**TASK DIRECTIONS**: Everything from the line that contains "Insurance Needs Assessment: For" to the end of the records below, both lines included, should be transcribed exactly and returned alone.

**RECORDS FOR PROCESSING**:
=== Section Start ===
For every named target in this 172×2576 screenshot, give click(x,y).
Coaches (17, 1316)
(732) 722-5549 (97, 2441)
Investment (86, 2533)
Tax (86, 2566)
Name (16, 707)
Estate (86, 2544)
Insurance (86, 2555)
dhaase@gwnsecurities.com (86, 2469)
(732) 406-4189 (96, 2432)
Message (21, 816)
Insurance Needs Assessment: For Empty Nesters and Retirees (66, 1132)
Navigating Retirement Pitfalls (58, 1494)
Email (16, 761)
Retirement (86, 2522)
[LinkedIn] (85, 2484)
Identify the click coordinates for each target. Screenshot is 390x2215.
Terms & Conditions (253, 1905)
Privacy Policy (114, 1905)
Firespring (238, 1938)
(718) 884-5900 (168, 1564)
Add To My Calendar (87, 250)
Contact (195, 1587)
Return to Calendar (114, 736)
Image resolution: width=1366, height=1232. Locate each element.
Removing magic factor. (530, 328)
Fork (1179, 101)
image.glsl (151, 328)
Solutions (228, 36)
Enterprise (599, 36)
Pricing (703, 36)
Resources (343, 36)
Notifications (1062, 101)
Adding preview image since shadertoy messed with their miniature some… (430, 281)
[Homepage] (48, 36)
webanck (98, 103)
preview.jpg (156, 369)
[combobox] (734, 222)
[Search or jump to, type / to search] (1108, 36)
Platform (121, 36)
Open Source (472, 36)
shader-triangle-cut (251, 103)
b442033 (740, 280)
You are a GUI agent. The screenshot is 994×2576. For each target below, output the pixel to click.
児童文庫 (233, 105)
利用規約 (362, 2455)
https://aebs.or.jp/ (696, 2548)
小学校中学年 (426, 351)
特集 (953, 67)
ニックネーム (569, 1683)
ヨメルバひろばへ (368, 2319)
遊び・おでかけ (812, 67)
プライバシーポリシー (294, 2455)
=== Section End ===
**SOLUTION**:
Insurance Needs Assessment: For Empty Nesters and Retirees (66, 1132)
Navigating Retirement Pitfalls (58, 1494)
Email (16, 761)
Retirement (86, 2522)
[LinkedIn] (85, 2484)
Identify the click coordinates for each target. Screenshot is 390x2215.
Terms & Conditions (253, 1905)
Privacy Policy (114, 1905)
Firespring (238, 1938)
(718) 884-5900 (168, 1564)
Add To My Calendar (87, 250)
Contact (195, 1587)
Return to Calendar (114, 736)
Image resolution: width=1366, height=1232. Locate each element.
Removing magic factor. (530, 328)
Fork (1179, 101)
image.glsl (151, 328)
Solutions (228, 36)
Enterprise (599, 36)
Pricing (703, 36)
Resources (343, 36)
Notifications (1062, 101)
Adding preview image since shadertoy messed with their miniature some… (430, 281)
[Homepage] (48, 36)
webanck (98, 103)
preview.jpg (156, 369)
[combobox] (734, 222)
[Search or jump to, type / to search] (1108, 36)
Platform (121, 36)
Open Source (472, 36)
shader-triangle-cut (251, 103)
b442033 (740, 280)
You are a GUI agent. The screenshot is 994×2576. For each target below, output the pixel to click.
児童文庫 (233, 105)
利用規約 (362, 2455)
https://aebs.or.jp/ (696, 2548)
小学校中学年 (426, 351)
特集 (953, 67)
ニックネーム (569, 1683)
ヨメルバひろばへ (368, 2319)
遊び・おでかけ (812, 67)
プライバシーポリシー (294, 2455)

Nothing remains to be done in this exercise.